Red-Tabara veut dire : aider, porter secours en Kirundi, la langue locale. Thierry Vircoulon, coordonnateur de l'Observatoire de l'Afrique australe et centrale à l'IFRI, l'Institut français des relations internationales, reconnait l'existence de ce groupe armé hostile aux autorités de Gitega. Mais le chercheur minimise pour l'heure sa capacité de nuisance.
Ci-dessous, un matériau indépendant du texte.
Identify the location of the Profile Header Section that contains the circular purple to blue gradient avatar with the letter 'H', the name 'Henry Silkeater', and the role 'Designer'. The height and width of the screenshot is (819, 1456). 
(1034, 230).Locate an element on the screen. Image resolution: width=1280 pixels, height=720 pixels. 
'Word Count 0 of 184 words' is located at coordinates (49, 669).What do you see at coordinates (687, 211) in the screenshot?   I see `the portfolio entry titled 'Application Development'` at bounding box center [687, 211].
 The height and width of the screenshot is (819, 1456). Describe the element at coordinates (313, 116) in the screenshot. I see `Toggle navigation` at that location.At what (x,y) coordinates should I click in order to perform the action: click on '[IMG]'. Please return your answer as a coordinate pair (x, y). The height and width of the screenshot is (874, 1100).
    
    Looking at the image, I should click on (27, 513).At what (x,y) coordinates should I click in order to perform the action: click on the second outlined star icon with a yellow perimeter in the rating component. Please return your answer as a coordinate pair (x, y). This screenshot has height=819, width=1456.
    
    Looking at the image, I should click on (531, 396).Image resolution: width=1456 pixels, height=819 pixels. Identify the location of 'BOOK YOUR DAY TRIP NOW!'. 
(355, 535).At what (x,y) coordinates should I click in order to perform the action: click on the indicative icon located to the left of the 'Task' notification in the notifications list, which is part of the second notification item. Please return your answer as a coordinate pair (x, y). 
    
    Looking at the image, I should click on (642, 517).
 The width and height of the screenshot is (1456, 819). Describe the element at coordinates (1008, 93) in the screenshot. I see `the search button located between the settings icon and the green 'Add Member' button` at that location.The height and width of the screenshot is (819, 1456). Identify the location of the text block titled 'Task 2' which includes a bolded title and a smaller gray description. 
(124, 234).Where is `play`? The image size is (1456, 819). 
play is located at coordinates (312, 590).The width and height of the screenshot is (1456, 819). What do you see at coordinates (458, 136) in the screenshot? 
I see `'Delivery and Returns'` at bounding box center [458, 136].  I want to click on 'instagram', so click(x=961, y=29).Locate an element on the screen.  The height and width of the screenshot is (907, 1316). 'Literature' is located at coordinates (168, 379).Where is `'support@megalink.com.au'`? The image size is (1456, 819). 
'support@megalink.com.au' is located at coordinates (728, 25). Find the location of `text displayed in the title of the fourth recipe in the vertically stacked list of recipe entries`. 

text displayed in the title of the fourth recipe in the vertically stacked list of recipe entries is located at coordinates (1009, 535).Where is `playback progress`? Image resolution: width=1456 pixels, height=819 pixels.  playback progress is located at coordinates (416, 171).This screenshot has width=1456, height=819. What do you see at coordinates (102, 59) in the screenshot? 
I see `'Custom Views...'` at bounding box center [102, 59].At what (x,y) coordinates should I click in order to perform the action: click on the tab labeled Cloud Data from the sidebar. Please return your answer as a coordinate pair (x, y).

"Le Red-Tabara existe depuis 2015. Depuis cette date, il a organisé des attaques, des incursions au Burundi, à partir du Sud-Kivu (RDC). Mais ces incursions n'ont jamais été très perturbatrices. Grosso modo, de petites attaques. Et il n'est jamais parvenu à organiser une attaque d'envergure sur le territoire burundais", observe Thierry Vircoulon.

Depuis le début de ces incursions militaires, il y a eu plusieurs arrestations et perquisitions opérées par les services burundais de sécurité. Ce qui inquiète le photojournaliste burundais Teddy Mazina.

"Plus de 70 personnes arrêtées en deux semaines. Ce qui devient grave au moment où on ne sait pas où certains sont emprisonnés. Donc, on retombe dans le spectre des disparitions forcées, dans les questions de torture et d'exécutions sommaires" estime Teddy Mazina.

Porte ouverte au dialogue

Cependant, le mouvement Red-Tabara ne ferme pas la porte du dialogue. Mais pose des préalables : "Désarmement de la milice du parti au pouvoir (les Imbonerakure), la libération sans conditions des prisonniers politiques, assurer la sécurité pour tous. Ce qui implique la refonte de la police, de l'armée. Mettre sur pied différentes commissions chargées de la reconstruction économique, des enquêtes sur les crimes du régime depuis 2015, ainsi que la crise cyclique de la période postcoloniale et une commission électorale indépendante", exige Justine Ntwari.

Les autorités burundaises n'ont pas répondu à nos demandes d'interviews sur le sujet. Et nous n'avons pas non plus obtenu de réaction des autorités congolaises au sujet de la présence, au Sud-Kivu, du mouvement Red-Tabara. Le groupe armé utilise ce territoire comme base arrière pour ses attaques.

Le Rwanda aussi est accusé d'aider les rebelles burundais qui tentent de déstabiliser le gouvernement du CNDD-FDD. Accusations réfutées à maintes reprises par Kigali qui accueille des milliers de réfugiés burundais.